BEIJING -- Growth in China's key industrial production accelerated to a five-month high in July, the government said Friday, providing optimistic pointers for the world's second-largest economy after months of negative indicators.

Industrial production, which measures output at factories, workshops and mines, rose 9.7% year-on-year, well above analyst expectations of 9% in a survey by Dow Jones Newswires.

Authorities also announced steady expansion in retail sales and fixed asset investment, and a benign inflation figure of 2.7%, unchanged on last month.

Analysts said the figures pointed to a more stable outlook for China's economy -- seen as a key driver of global growth.

Lu Ting, a Hong Kong-based economist for Bank of America Merrill Lynch, said the "overall figures are actually very good, especially the industrial output figure."

Gross domestic product (GDP) in China expanded 7.8% in 2012, its slowest annual pace in 13 years.

Growth slipped to 7.7% in the January-March period this year and slowed further to 7.5% in the second quarter, raising alarm bells over possible deeper weakness.
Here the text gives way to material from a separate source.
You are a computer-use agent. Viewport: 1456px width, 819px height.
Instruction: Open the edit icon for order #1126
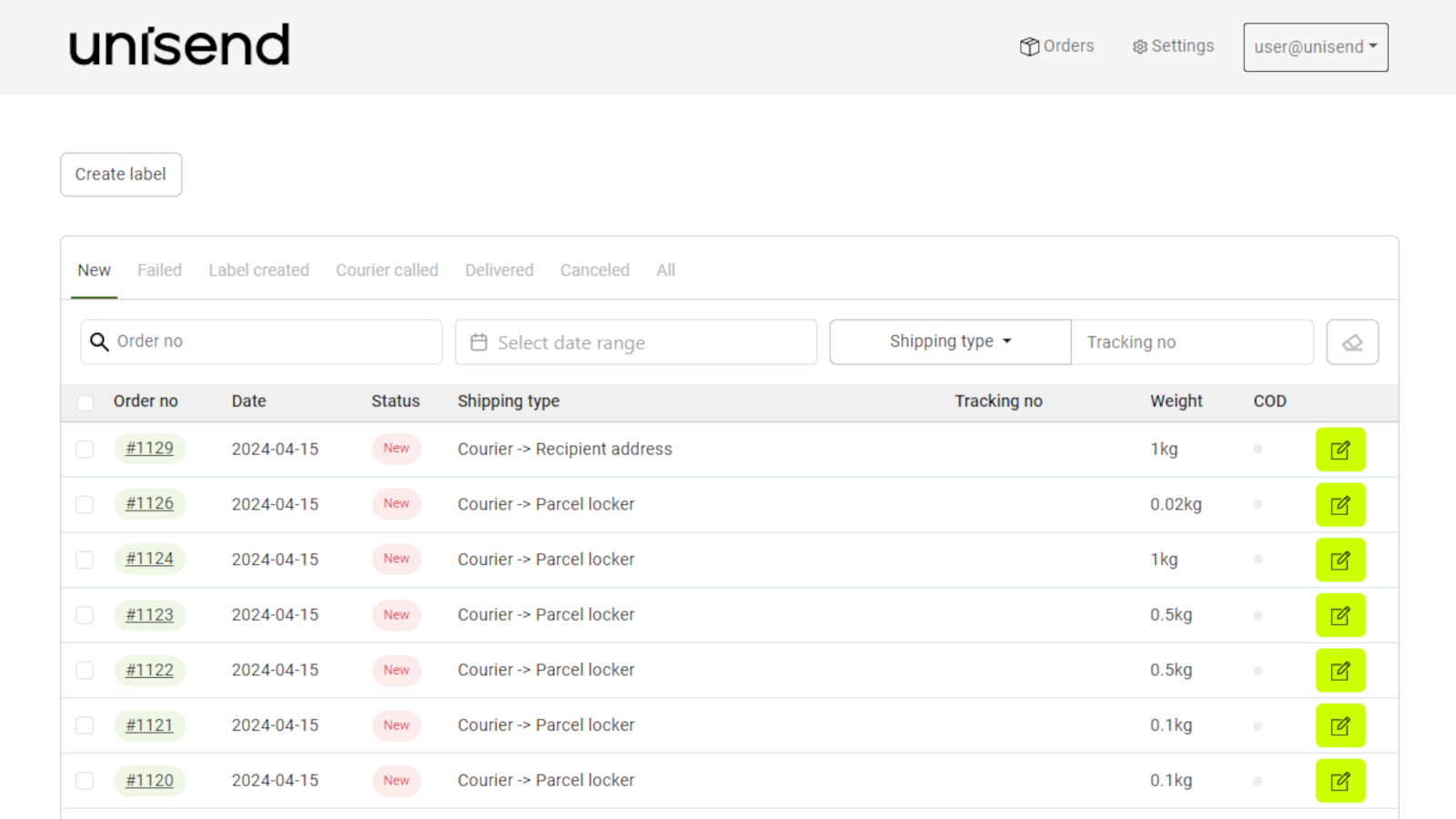coord(1340,504)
But after Friday's figures Lu said: "The momentum, if maintained, would in fact make everyone's estimation about the second half rather pessimistic, so we will likely see a round of GDP forecast upgrades soon."
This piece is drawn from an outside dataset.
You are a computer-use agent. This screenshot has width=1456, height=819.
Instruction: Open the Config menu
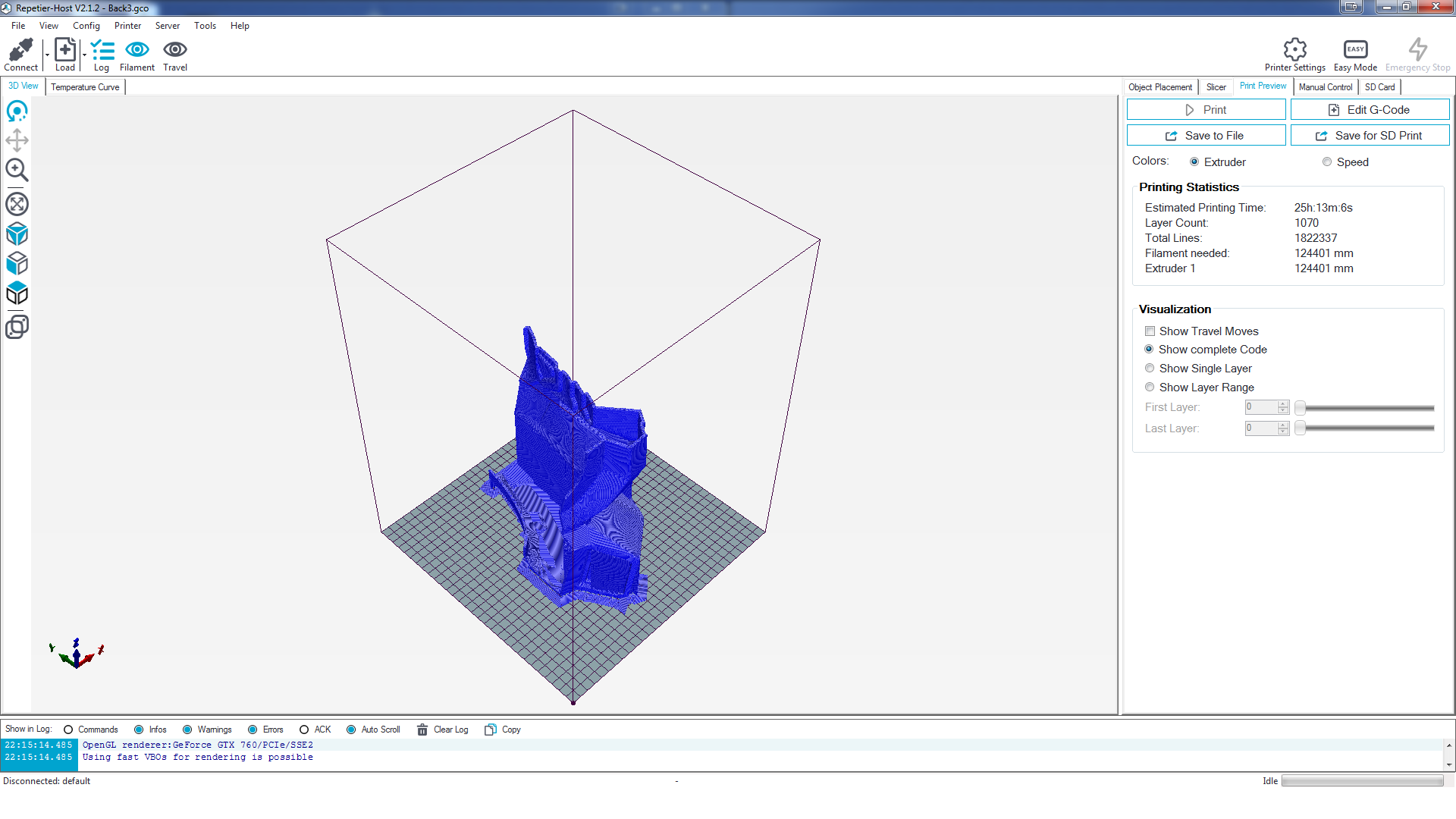point(86,26)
Beijing has set a goal of a 7.5% increase in GDP this year and ANZ economists Liu Li-Gang and Zhou Hao said in a report the better-than-expected July data made it "more likely to be attainable."

Concerns over a hard landing had "largely diminished", they added. "This should facilitate and accelerate the structural reform agenda in China."

The government has largely faced down mounting pessimism over the economy and refused to undertake major stimulus efforts as it vows to restructure China's economy to make it less dependent on exports and investment, and driven more by the power of the country's consumers.

The output figures came on the heels of robust trade figures Thursday and an official manufacturing survey last week that showed expansion when many analysts had expected a contraction.

Exports and imports, which had contracted in June, rebounded in July, growing 5.1% and 10.9% year-on-year respectively, according to Customs.

Two-way trade rose 7.8% year-on-year, slightly lower than the government's eight percent target for this year but "showing a stabilizing and recovering trend", Customs said.

July's output growth figure was higher than June's 8.9% and marked the best performance since the 9.9% recorded for January and February, which were released together due to distortions related to Chinese New Year.

Separately, retail sales, a key indicator for consumer spending, rose 13.2% in July compared with the same month last year, the government said, only a marginal slowing from 13.3% in June.

Growth in fixed asset investment, a key measure of government spending on infrastructure, increased 20.1% during the first seven months of this year compared with the same period in 2012, unchanged on last month's rate.

Earlier Friday, the government said that inflation held steady at 2.7% year-on-year in July, a result seen as potentially giving the authorities some leeway to take measures to boost the economy if needed.

The consumer price index (CPI) rise was marginally below market expectations of 2.8%, according to the Dow Jones survey. The CPI reading -- a main gauge of inflation -- has broadly eased since hitting 3.2% in February during the Chinese New Year holiday, although it rebounded in June to a four-month high.